Since the intermediate values (output values of each layer) are mostly big integer numbers (bigger than 100), the errors presented in the table compared to those numbers are very small. In all of these evaluations, the fixed-point variables had 36 bits, with 17 bits for the integer part and 19 for the decimal part. Further analysis of the number of bits required for the integer and decimal parts is performed in Section 6.1.

5. Digital System Design Optimizations

5.1. Pipelining

When scheduling without a pipeline, the next instruction only begins when the previous instruction is finished, but with a pipeline, that is not the case. Because the instructions are independent, it is possible to start the next instruction without the current one finishing, utilizing the available resources that are not being used.

Without a pipeline, all the operations of each layer are performed sequentially, producing one output only when the previous one finishes.

Initially, the first convolutional layer would load every value that was necessary for the convolution, that is, all the values of the kernel and all the input values needed. These loads were executed every iteration, which means that it would perform 18 to 24 loads for each output, storing this output in the end. The cause of this violation was the number of ports. There were not enough ports for all the necessary loads and stores. This means that there were not enough resources to pipeline this loop. The solution is to reformulate the code so the number of loads and stores decreases. First, the number of main loops was reduced, from one outer loop and two inner loops to one main outer loop.

In the convolutional layer, the kernel moves through the input data, as shown in Figure 5, and goes through the same values as before so the code can reuse those values. It only needs to have a 3 × 4 matrix with the values of the kernel at that moment and load a new value per iteration. This is a way to reduce the number of loads per iteration. Before, there were either 20 or 24 loads only in one iteration (12 for the kernel and 10 to 12 for the input data). Now the input data only needs one load per iteration and the kernel none because it is the same for all the input data. The only time this does not happen is in the beginning because it is necessary to load at least 11 values of the input data and all the 12 values of the kernel, and when the kernel changes, it is necessary to load all the 12 values again for the new kernel.

There are some precautions to be taken, as the user guide says “Arrays are typically implemented as a memory (RAM, ROM or FIFO) after synthesis” [4]. Therefore, the code cannot just load an input value, for instance, just to store it in another memory to solve this problem.

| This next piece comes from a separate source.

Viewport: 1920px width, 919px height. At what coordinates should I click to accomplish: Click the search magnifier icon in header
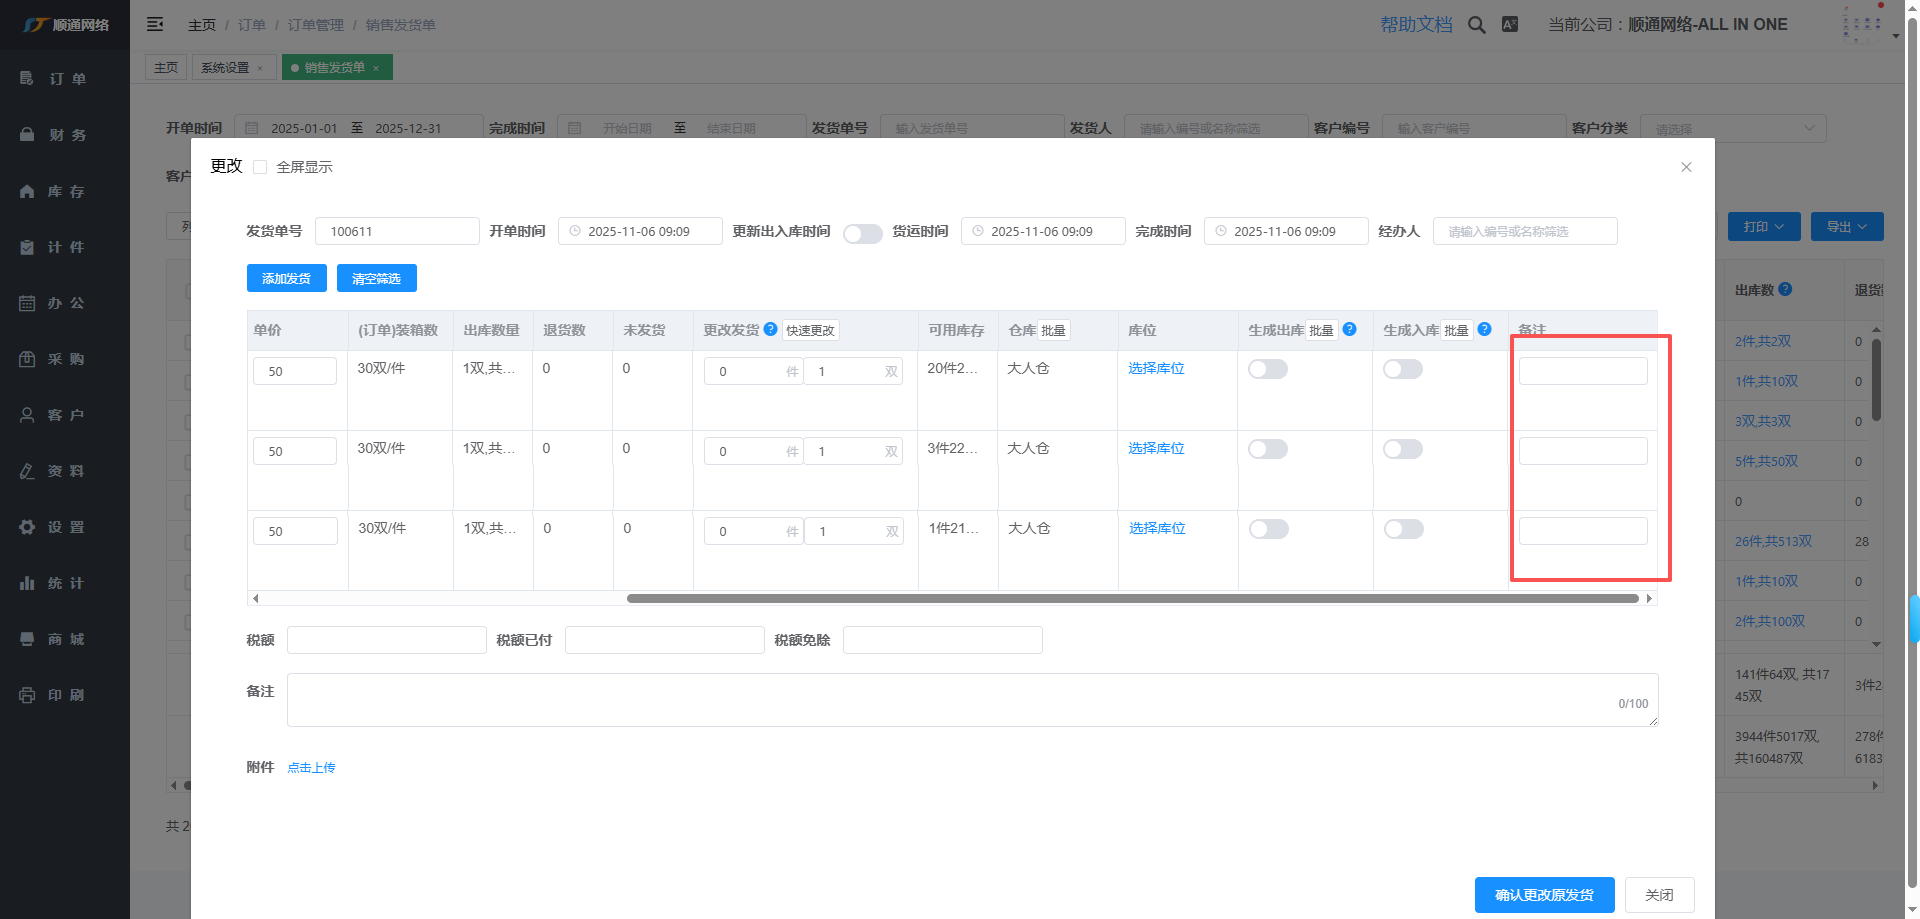(1476, 25)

Without a pipeline, this new architecture is slower than the previous one when synthesized. Now, with a pipeline, the synthesis led to another error. This time it was a timing violation. The clock cycle was 10 ns, but the critical path was slower than the clock cycle. The fix was simple, just slow the clock a bit, from 10 ns to 10.4 ns. In the end, even with the fact that the clock cycle was slower, there were improvements in the speed, but the resource usage increased as well.

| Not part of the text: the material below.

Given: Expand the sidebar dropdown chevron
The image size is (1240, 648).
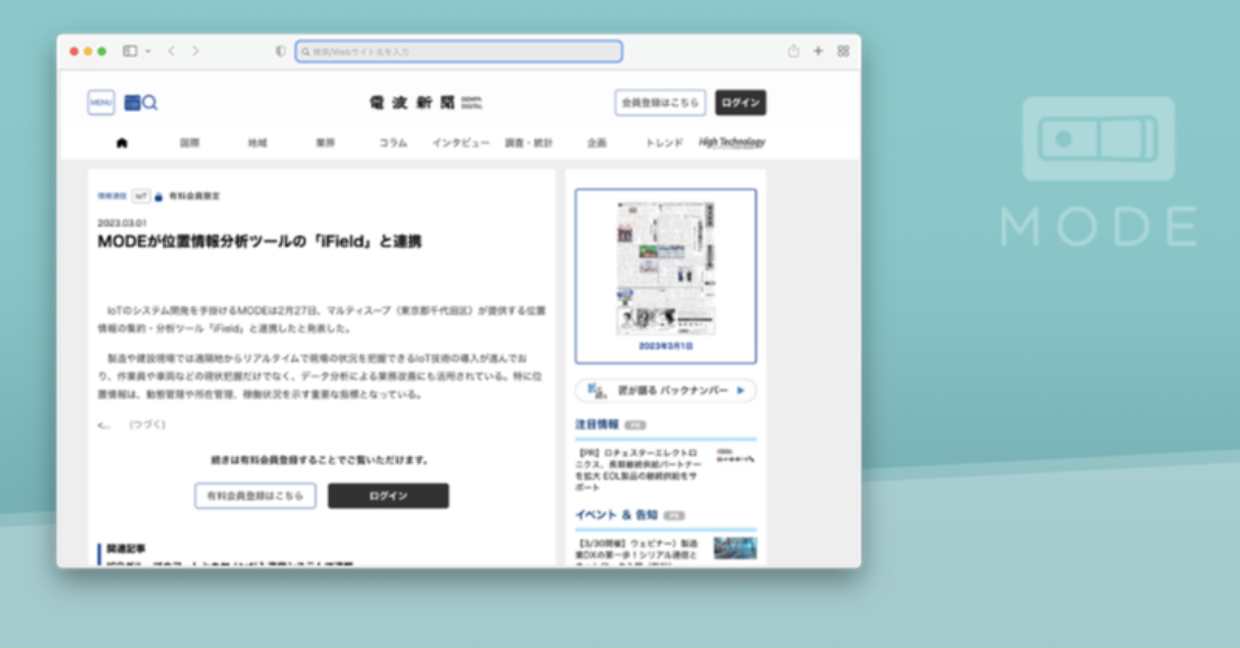Looking at the screenshot, I should coord(148,51).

Advancing to the second convolution, the same steps were performed, and, although the number of loads per iteration after the optimization was eight, Vitis HLS was able to pipeline the loop, increasing the resources used as well as the speed. This optimization was performed on all layers of the model, enabling the use of a pipeline in every layer. The clock had to be changed yet again, from 10.40 ns to 10.41 ns, when optimizing the first dense layer due to a timing violation. In the end, the speedup achieved was 26.7× when compared with the code without a pipeline with a 10 ns clock cycle.

5.2. Loop Unroll

Loop unroll (LU) is a known optimization in which, instead of the loop performing one iteration at a time, it performs several iterations in parallel. This optimization tries to increase the execution speed while increasing the resources used in return. It is a space–time trade-off.

Starting with the first dense layer, in this function, there are three loops, the outer loop that shifts through the kernels and two inner loops to shift through all the data. By unrolling the innermost loop, it was possible to increase the speed as wished (11.1× function speedup). The problem was when the inner loop of the second dense layer was unrolled. This time, the speed got worse. There could be many, many causes for this problem. In this layer, there are many loads and stores, and when the loop is unrolled, it tries to process all the loads inside the loop, and all of these loads are followed by a store and a load that are outside the loop.

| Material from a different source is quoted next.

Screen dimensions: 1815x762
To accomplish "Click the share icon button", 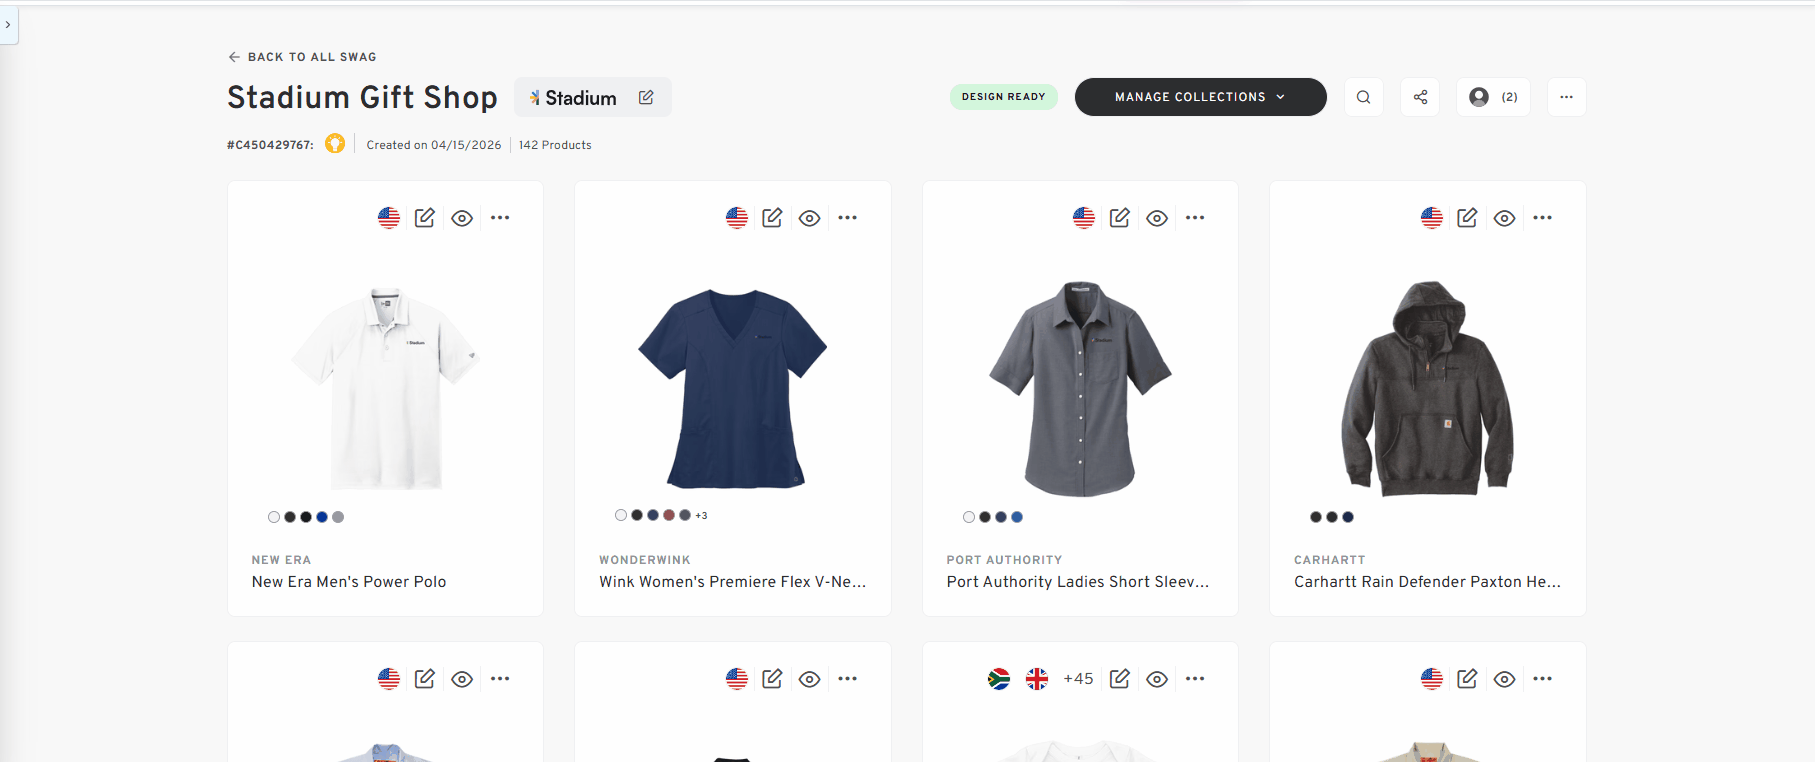I will pos(1420,97).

When a loop is unrolled, there is a possibility that there are not enough ports to load and store all the necessary values, and the circuit needs to stall and wait before it can load the values. This will limit the performance by suspending the execution of the computations in the pipeline, impacting the throughput and latency.

However, with the pipeline, the clock cycle had to be changed because of the critical path in the first convolutional layer, and after that in the first dense layer when the loop unroll was performed in the convolutional layer. Even though the execution time stayed the same, the critical path decreased. Now, the clock cycle can be faster, changing from 10.41 ns to 10.37 ns (1.004× overall speedup). In the end, after both the pipeline and the loop unroll optimizations, the speedup achieved was 41.5×.

5.3. Merging

After observing the Schedule Viewer tool in Vitis HLS, it was detected that a function/layer only starts its execution when the previous one finishes. Some layers do not need all the input values to begin their execution. Instead, they can start the execution with some of the inputs, and while it is performing the operations with those values, the remaining input values arrive from the previous layer. This way, it is possible to parallelize even more the overall execution of the architecture, increasing its speed.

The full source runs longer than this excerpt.